Healthcare

A promise made to repeal ObamaCare with reconciliation

“There have never been 60 popularly elected Republican senators,” Sen. Roy Blunt (R-Mo.) said in 2012 when discussing the prospects of repealing ObamaCare. “So whatever we’re able to do legislatively in the Senate, reconciliation becomes really important.”

{mosads}Blunt wasn’t advocating some radical course of action. Less than three years ago, the Republican Party went all-in on using the very same budget process Democrats used to pass ObamaCare to repeal the disastrous law. As Sen. John Barrasso (R-Wyo.) noted at the time, “To be able to really repeal this legislation, we need a new president and a new majority in the Senate, just to 51, to use the budget reconciliation process and keep the House.”

Even 2012 Republican nominee Mitt Romney was on board! Yet despite having a solid game plan in hand, Republicans saw ObamaCare fade into the background as Romney’s record as governor of Massachusetts undermined what could have been his most effective argument.

Two years later, however, Republicans put ObamaCare at the top of their agenda as they recaptured control of the U.S. Senate for the first time in eight years. At this point, it is worth recalling a promise Senate Majority Leader Mitch McConnell (R-Ky.) made in 2012 about repeal of ObamaCare:

That’s the kind of measure that can be pursued with 51 votes in the Senate.
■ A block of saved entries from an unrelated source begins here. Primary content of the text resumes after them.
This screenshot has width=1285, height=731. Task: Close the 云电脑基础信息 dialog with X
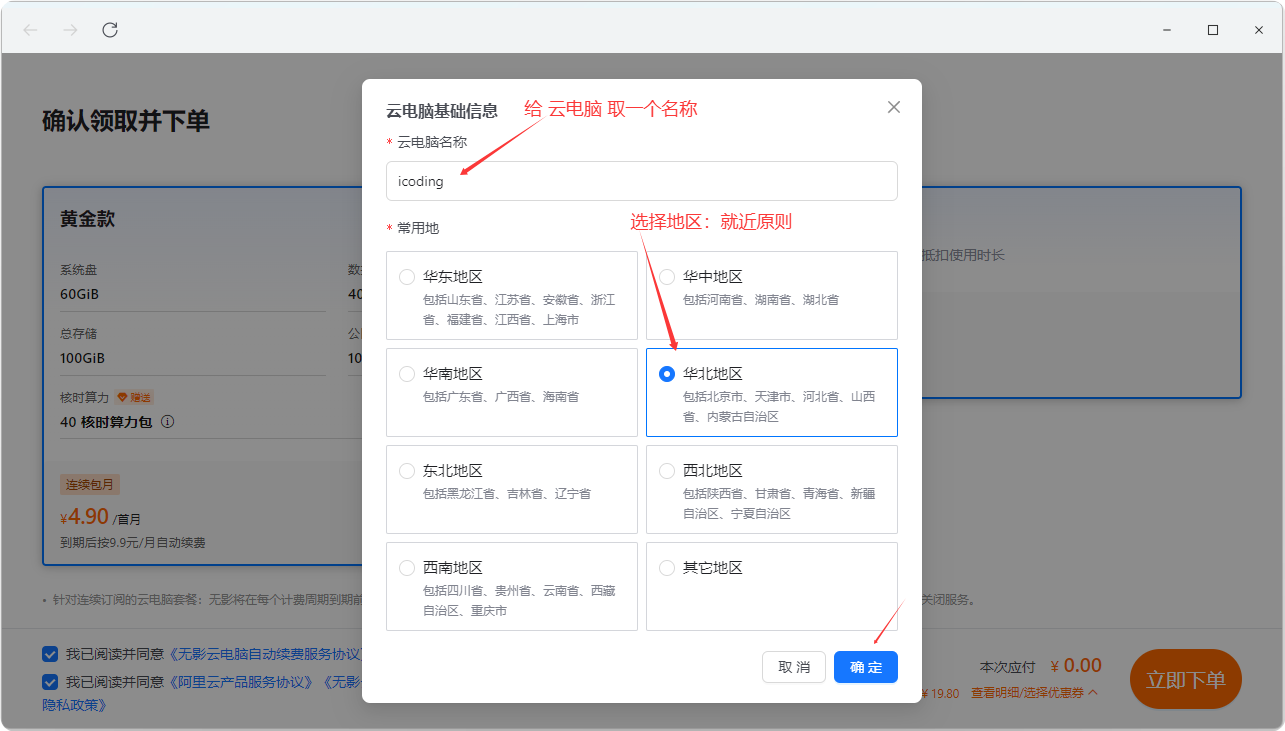(894, 107)
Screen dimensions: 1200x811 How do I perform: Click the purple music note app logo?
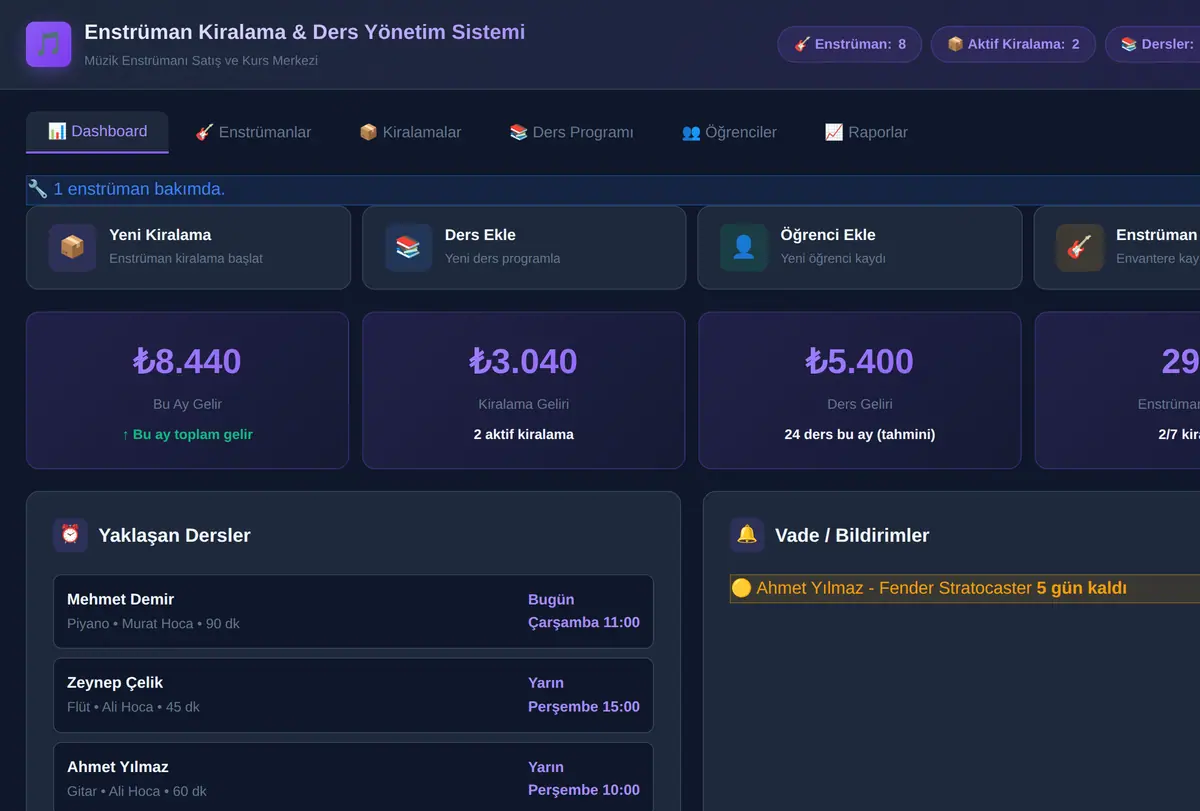49,45
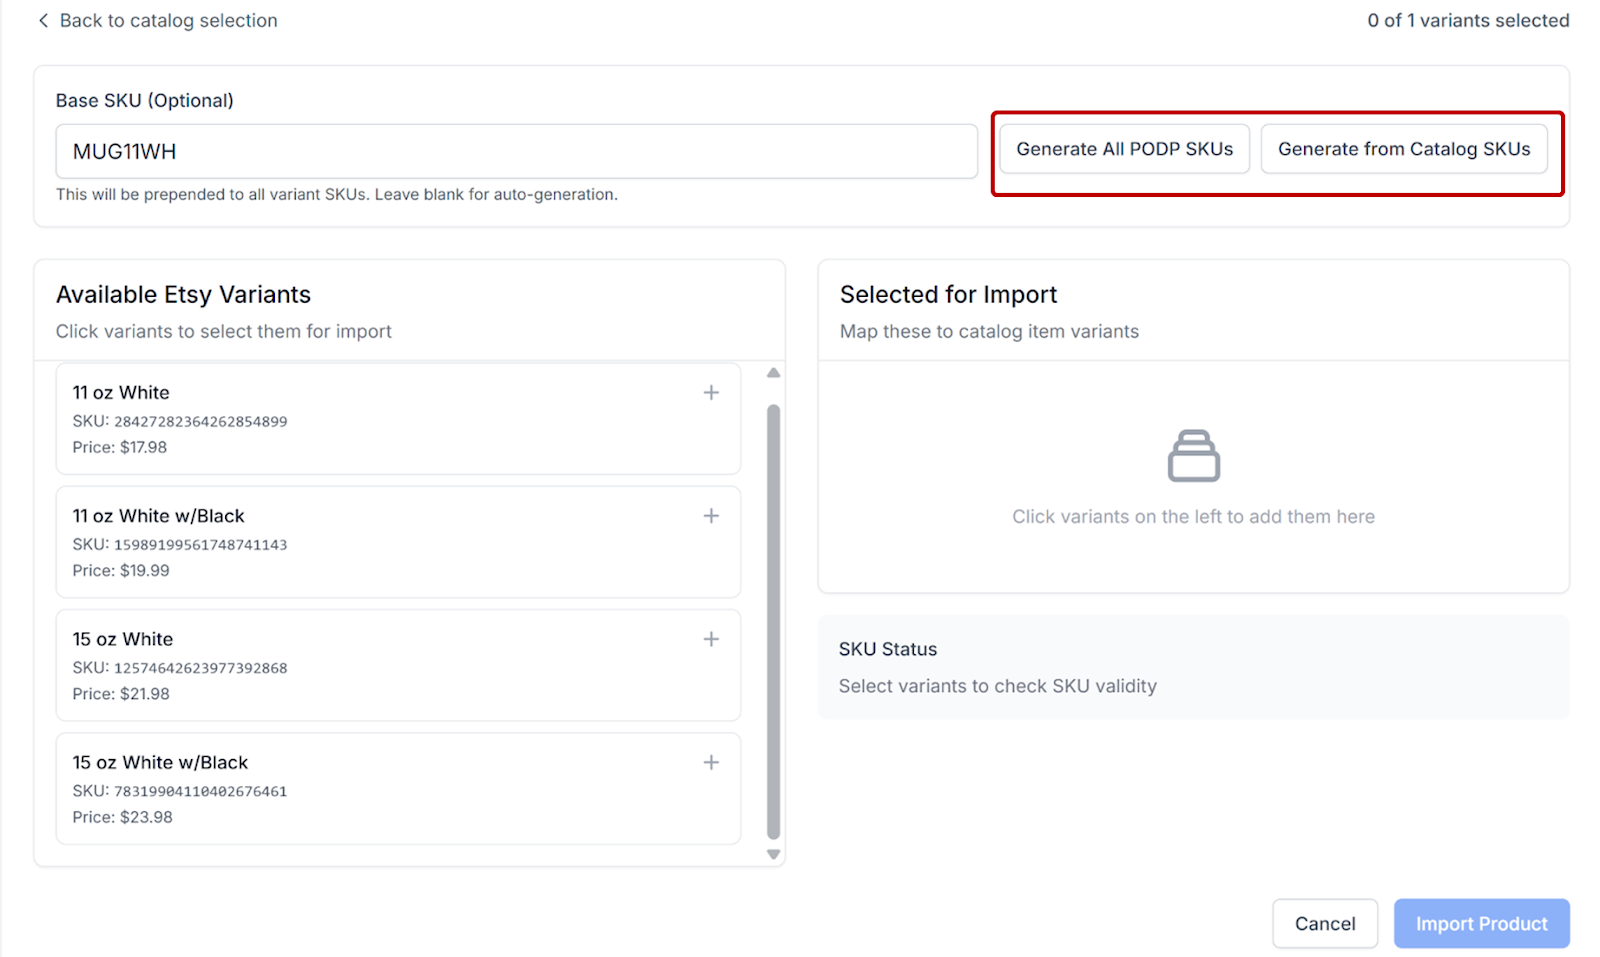Select the 15 oz White variant name
This screenshot has height=957, width=1600.
(123, 639)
And if I’m the leader of the majority next year, I commit to the American people that the repeal of ObamaCare will be job one.
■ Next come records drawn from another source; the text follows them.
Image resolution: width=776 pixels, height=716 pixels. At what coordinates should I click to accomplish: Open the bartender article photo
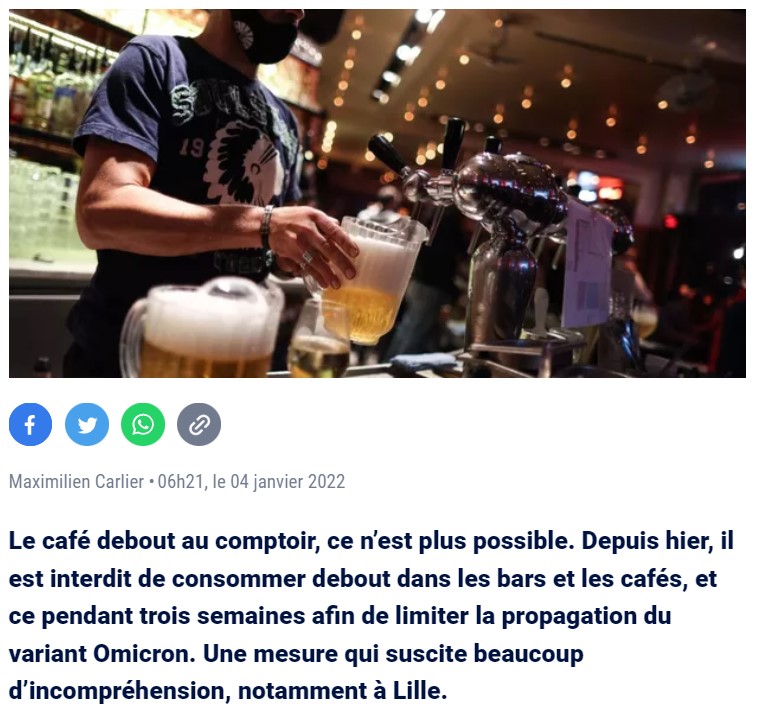377,193
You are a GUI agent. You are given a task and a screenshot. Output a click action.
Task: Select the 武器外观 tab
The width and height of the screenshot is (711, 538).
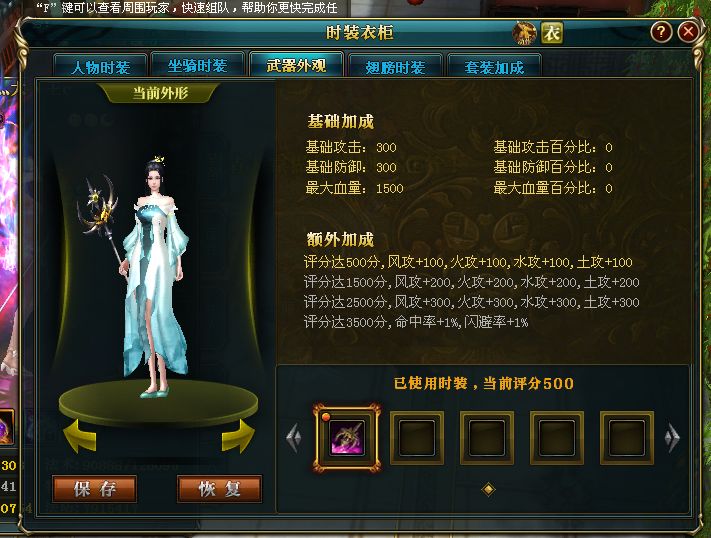coord(296,65)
Even though President Obama still wields the veto pen, House and Senate Republicans can still begin the process of delivering on that promise. They should use reconciliation to send a repeal of ObamaCare to the president’s desk.

The case for doing so is straightforward.

First, forcing a presidential veto of a bill repealing ObamaCare will cause every presidential candidate to answer a simple question: What would you have done? Without exception, every candidate serious about securing the Republican nomination will answer: “I would have signed it in a heartbeat.”

Second, the process of drafting and passing the reconciliation measure through both chambers will serve as a trial run. More importantly, it will reaffirm the Republican-controlled Congress’s commitment to sending a bill repealing ObamaCare to the president’s desk in 2017 — when it will hopefully be signed into law.

Third, every insurance company, hospital, industry group and boutique lobbying firm with a vested interest in ObamaCare will know the law remains unsettled. Continued uncertainty ensures the law will not calcify.

For those who are serious about ridding Americans of ObamaCare’s burden, no alternative strategy is likely to bring about repeal early in 2017.

If the very serious policy implications were not compelling enough, there are important political considerations at play as well. As we saw in 2012, it is not a foregone conclusion that ObamaCare will be in the presidential spotlight. An ironclad commitment to repeal the law will keep it and its disastrous side effects at the forefront of the campaign. It also creates a very advantageous argument for conservatives in competitive Senate races: “Republicans must hold the Senate to ensure that we can repeal ObamaCare, and I will be the deciding vote to repeal this law.”

Republican leaders have been playing coy, however, talking about the importance of repealing ObamaCare while preaching legislative flexibility. Fortunately, the budget conference agreement appears to provide clarity, “affirm[ing] the use of reconciliation for the sole purpose of repealing the President’s job-killing health care law.”

That is the right approach, because it recognizes that Obama is not going to sign any legislation passed with all Republican votes on reconciliation. Since it is unrealistic to believe Obama will sign a conservative tax reform plan or a response to King v. Burwell, the right question to ask is: What type of presidential veto best advances the cause of conservatism and ultimately helps Americans struggling under the Obama economy?

It appears that Republicans now believe the answer to that question is the complete repeal of ObamaCare.

Congress can begin the process — both in terms of securing a historic conservative policy victory and putting forward a compelling campaign narrative — by using the reconciliation instructions that emerged from the budget conference committee to send repeal to the president’s desk.

Needham is CEO of Heritage Action for America.